Tally the lines below that contain the string "field", with case counting, and reply with the number alone.

▶ [RECORDS TO USE]:
+++
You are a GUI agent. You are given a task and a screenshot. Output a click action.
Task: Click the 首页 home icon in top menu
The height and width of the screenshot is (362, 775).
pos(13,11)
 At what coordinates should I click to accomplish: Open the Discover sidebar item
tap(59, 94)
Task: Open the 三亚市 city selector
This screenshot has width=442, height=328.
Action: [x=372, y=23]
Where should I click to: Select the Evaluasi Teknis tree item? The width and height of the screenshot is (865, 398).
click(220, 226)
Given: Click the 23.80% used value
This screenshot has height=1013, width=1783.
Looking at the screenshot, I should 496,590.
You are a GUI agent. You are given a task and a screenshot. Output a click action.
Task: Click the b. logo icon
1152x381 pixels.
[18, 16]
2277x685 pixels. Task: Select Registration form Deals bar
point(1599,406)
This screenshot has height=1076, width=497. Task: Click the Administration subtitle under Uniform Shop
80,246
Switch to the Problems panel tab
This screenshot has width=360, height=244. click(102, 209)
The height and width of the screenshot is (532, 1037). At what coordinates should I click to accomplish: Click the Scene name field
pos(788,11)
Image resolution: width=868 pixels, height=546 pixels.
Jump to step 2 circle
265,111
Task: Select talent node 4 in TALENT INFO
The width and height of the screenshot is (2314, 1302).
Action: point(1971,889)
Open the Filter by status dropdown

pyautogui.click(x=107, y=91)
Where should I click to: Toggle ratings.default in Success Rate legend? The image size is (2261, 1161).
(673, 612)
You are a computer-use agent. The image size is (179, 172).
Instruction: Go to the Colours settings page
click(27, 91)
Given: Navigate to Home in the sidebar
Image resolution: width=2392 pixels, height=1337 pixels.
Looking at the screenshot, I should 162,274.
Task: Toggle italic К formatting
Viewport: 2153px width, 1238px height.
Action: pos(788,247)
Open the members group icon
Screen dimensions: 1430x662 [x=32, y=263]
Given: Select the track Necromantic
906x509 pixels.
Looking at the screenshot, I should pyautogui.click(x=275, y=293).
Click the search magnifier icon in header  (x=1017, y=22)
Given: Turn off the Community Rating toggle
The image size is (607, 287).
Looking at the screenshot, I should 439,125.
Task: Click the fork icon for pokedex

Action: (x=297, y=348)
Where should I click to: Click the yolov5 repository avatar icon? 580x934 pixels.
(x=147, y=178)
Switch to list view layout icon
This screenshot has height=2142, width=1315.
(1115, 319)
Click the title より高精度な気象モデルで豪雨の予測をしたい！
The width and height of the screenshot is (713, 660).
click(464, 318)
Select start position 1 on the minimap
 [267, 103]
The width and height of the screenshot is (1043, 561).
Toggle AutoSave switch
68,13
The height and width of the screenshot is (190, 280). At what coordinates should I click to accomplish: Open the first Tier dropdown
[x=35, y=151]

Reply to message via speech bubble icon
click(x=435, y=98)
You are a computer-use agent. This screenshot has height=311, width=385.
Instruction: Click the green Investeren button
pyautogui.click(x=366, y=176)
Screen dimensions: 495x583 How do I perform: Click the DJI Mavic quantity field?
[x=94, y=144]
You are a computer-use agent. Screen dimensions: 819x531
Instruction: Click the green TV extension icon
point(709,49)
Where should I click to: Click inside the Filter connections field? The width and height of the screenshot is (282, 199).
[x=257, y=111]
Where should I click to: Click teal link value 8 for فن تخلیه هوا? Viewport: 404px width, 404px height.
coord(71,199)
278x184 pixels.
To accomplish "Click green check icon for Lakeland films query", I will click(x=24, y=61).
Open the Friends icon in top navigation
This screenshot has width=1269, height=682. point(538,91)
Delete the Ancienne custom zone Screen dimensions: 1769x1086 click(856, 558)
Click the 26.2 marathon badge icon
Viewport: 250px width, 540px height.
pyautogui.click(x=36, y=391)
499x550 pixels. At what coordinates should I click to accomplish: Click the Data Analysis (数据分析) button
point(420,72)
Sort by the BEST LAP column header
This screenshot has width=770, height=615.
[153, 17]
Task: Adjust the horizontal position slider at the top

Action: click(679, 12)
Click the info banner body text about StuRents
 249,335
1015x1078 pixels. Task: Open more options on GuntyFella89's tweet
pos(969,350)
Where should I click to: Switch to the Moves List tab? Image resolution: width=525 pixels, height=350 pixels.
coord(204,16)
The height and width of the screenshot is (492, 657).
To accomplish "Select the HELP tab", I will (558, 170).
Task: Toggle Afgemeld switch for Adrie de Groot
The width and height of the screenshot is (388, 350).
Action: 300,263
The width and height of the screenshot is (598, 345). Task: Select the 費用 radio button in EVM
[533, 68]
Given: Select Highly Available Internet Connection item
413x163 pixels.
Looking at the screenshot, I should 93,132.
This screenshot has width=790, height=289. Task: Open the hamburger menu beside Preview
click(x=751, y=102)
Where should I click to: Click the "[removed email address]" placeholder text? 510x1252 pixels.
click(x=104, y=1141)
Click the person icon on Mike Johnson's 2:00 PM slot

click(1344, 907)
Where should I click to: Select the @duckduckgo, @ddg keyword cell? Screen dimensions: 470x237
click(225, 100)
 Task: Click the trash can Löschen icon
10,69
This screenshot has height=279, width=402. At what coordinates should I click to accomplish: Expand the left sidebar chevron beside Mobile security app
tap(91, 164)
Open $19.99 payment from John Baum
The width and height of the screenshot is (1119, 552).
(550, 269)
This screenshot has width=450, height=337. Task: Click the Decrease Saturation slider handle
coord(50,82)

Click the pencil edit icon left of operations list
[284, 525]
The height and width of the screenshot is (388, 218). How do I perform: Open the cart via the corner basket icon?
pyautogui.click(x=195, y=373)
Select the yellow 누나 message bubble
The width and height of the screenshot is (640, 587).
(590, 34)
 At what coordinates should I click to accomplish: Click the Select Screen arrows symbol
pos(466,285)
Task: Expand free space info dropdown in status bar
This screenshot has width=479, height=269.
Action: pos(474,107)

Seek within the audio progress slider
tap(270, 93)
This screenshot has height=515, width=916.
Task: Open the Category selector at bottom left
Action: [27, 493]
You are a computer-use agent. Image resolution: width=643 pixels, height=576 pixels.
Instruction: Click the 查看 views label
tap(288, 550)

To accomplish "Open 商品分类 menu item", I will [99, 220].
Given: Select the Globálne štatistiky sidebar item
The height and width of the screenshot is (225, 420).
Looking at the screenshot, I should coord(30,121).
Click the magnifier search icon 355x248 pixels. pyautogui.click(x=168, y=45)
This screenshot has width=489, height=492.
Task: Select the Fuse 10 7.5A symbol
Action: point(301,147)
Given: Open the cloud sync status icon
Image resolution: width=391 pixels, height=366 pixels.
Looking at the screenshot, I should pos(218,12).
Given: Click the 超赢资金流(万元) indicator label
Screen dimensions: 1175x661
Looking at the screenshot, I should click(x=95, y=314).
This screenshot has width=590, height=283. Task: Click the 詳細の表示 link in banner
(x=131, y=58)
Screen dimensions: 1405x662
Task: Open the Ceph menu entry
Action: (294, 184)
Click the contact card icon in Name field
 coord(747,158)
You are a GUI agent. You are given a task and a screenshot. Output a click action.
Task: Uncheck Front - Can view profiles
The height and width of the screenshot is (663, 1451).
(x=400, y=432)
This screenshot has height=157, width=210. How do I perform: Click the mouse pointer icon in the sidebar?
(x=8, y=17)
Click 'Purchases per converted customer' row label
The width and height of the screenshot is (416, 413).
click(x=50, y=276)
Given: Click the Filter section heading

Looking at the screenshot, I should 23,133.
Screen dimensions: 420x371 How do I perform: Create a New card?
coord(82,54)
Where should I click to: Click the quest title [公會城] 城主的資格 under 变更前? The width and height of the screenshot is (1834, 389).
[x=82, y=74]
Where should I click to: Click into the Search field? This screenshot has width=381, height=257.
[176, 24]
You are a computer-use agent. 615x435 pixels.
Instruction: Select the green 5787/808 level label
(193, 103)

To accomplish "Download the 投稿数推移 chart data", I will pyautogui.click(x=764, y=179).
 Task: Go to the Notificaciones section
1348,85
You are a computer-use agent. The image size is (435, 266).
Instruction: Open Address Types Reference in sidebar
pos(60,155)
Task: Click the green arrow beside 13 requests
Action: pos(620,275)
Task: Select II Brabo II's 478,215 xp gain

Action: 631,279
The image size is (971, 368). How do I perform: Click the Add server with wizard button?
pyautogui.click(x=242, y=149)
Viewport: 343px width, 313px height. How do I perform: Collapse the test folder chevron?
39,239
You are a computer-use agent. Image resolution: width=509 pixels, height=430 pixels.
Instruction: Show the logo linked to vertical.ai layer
+++
▶ [REPLY]:
5